# Congrats Eagles



## brickmii82 (Feb 5, 2018)

The Philadelphia Eagles have claimed their first NFL championship in a very long time by defeating the New England Patriots by a score of 41-33.


----------



## RustInPeace (Feb 5, 2018)

brickmii82 said:


> The Philadelphia Eagles have claimed their first NFL championship in a very long time by defeating the New England Patriots by a score of 41-33.



It's their first Super Bowl ever. I used to be an Eagles fan and watched football, but that all ended when they choked against the Patriots in Super Bowl 39, so I wanted the result to be different this time. I didn't watch the game, I watched Mighty Morphin Power Rangers instead. I have a secondhand jersey for number 10, Johnson, but I don't know who that is. Marcus Johnson? He's a current Eagle, but different number, some other Johnson came up on Google but I don't know, not number 10.

I can hear the fireworks going off, I'm about an hour's drive from Philadelphia, so it's not surprising that people are celebrating, despite the fact that it's cold and raining. I may be going to Philadelphia this year to get my citizenship so I should roll up in there with that jersey and see if I'll get any looks. I did one time walking the dog in my city, a guy yelled "Eagles!" and I just smiled and nodded. I don't watch any sports, but I'll take the nice gesture anyways.


----------



## brickmii82 (Feb 5, 2018)

RustInPeace said:


> It's their first Super Bowl ever. I used to be an Eagles fan and watched football, but that all ended when they choked against the Patriots in Super Bowl 39, so I wanted the result to be different this time. I didn't watch the game, I watched Mighty Morphin Power Rangers instead. I have a secondhand jersey for number 10, Johnson, but I don't know who that is. Marcus Johnson? He's a current Eagle, but different number, some other Johnson came up on Google but I don't know, not number 10.
> 
> I can hear the fireworks going off, I'm about an hour's drive from Philadelphia, so it's not surprising that people are celebrating, despite the fact that it's cold and raining. I may be going to Philadelphia this year to get my citizenship so I should roll up in there with that jersey and see if I'll get any looks. I did one time walking the dog in my city, a guy yelled "Eagles!" and I just smiled and nodded. I don't watch any sports, but I'll take the nice gesture anyways.

## Information shown:
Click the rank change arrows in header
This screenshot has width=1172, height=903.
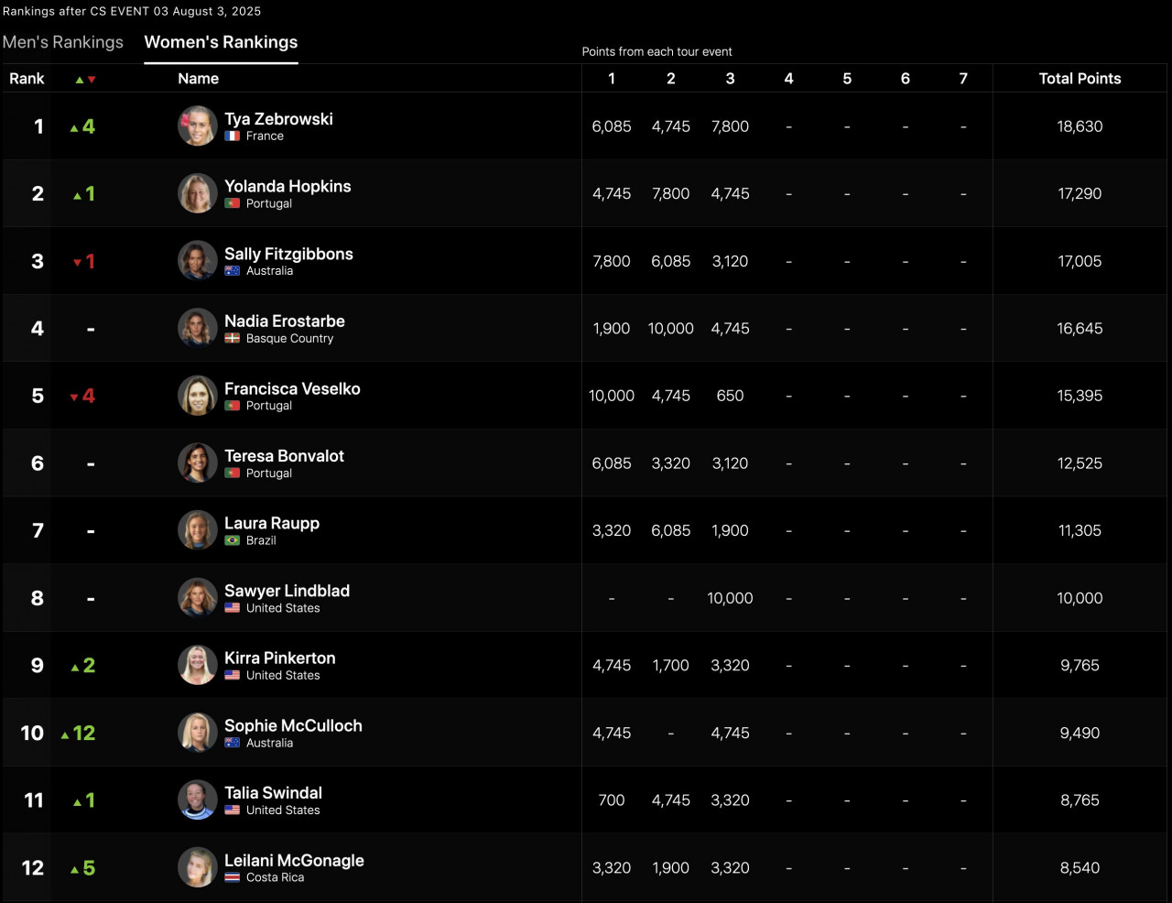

## Task directions:
Extract the passage of the Eagles thread starting with "# Congrats Eagles" and going on through "RustInPeace (Feb 5, 2018)". Rely on the Eagles thread alone, not on the material.

## Task response:
# Congrats Eagles



## brickmii82 (Feb 5, 2018)

The Philadelphia Eagles have claimed their first NFL championship in a very long time by defeating the New England Patriots by a score of 41-33.


----------



## RustInPeace (Feb 5, 2018)